2020年に倒産法Insolvency Lawという法律が成立して以降、2017年会社法ではなく、倒産法に基づく法人清算が義務付けられる一方、法律通りの関係機関が存在しない状況が続いていたミャンマーですが、2025年9月、関係機関が整備されました。
以下の通り状況をお伝えします。
1.法律の規定
・ミャンマーで法人登記を行った法人は、倒産法に基づいた法人清算を経て清算される必要がある
・法人清算は、清算実務家Insolvency Practitionerとして活動する弁護士ないし公認会計士を清算人として任命することにより実行する必要がある
・清算実務家は、清算実務家協会Insolvency Practitioners Associationに所属している必要があり、かつ清算実務家規則審議会Insolvency Practitioners Regulatory Councilにより発行される執務認定書Practising Certificateを保有している必要がある
・執務認定書は、弁護士ないし公認会計士としての執務年数が10年以上の専門家にのみ付与される
2.不備と臨時対応
上記法律の規定のうち、3点目で執務認定書Practising Certificateを発行するはずの清算実務家規則審議会が、法律施行後5年にわたり設置されないままでした。
その間も、当然ながら外資企業、ミャンマー企業に関らず、現地法人を清算したいという企業は少なくありませんでした。
しかし、法律をそのまま読めば、執務認定書の取得なくしては何人たりとも法人清算を実施してはいけないということになっていたため、法人登記に責任を負う投資企業管理局DICAは矛盾を抱えることになりました。
そのため、臨時的(かつ非公式)な対応として、清算実務家協会に属している弁護士ないし公認会計士であれば、一旦清算実務家規則審議会の発足までの間、清算人として任命されることを認める、という対応が取られていました。
3.関係機関と申請方法の整備
2025年8月のミャンマー政府各省庁の再組織とそれに続く9月の通達により、清算実務家規則審議会の発足および執務認定書発行申請が開始されました。
具体的には、各弁護士および公認会計士は、投資企業管理局DICAのポータルサイトMyCO上で、自分の所属する組織の名前であればそのアカウントでログインし、個人の名前であれば別途アカウントを作成してログインしたうえで、それぞれ登録を行って申請することになりました。提出フォームはForm P-01と名付けられています。

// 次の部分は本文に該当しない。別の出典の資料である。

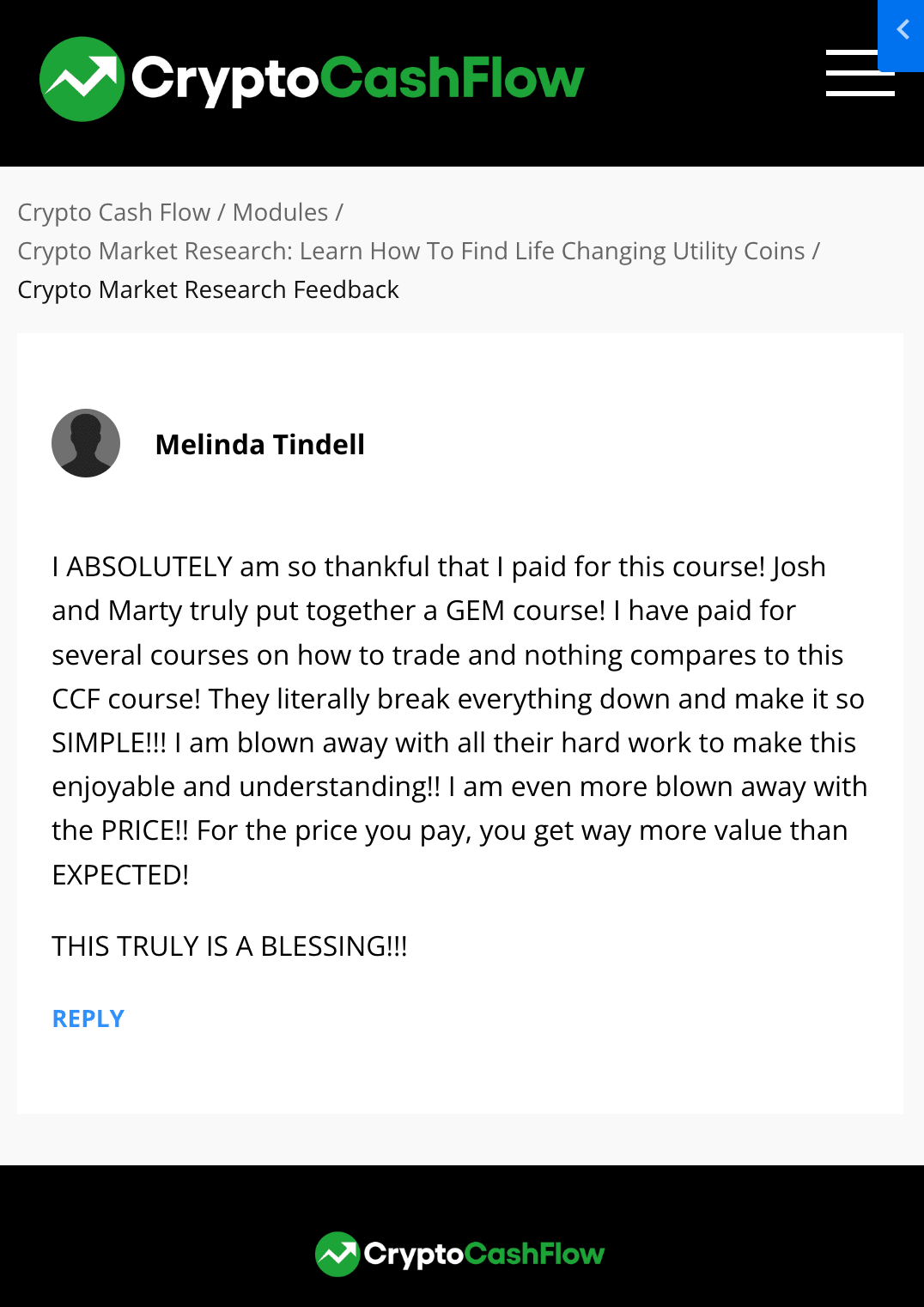Image resolution: width=924 pixels, height=1307 pixels.
Task: Open Crypto Market Research course breadcrumb link
Action: tap(411, 251)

同時に、DICAから申請用紙を購入して記入・複製を行い、合計13部印刷して紙面での提出をすることも義務付けられていますが、いずれにしても法律の規定する有資格者の条件が出そろい、限定された資格者による法人清算が実現されることになりました。
今後も、申請方法等が変更になる可能性はありますが、むしろ法人清算の実務で紙面に依存していた書類の電子化、およびMyCOポータルサイト上のフォームの拡充うが行われることが予想されており、よりスムーズな法人清算の実務に期待が寄せられます。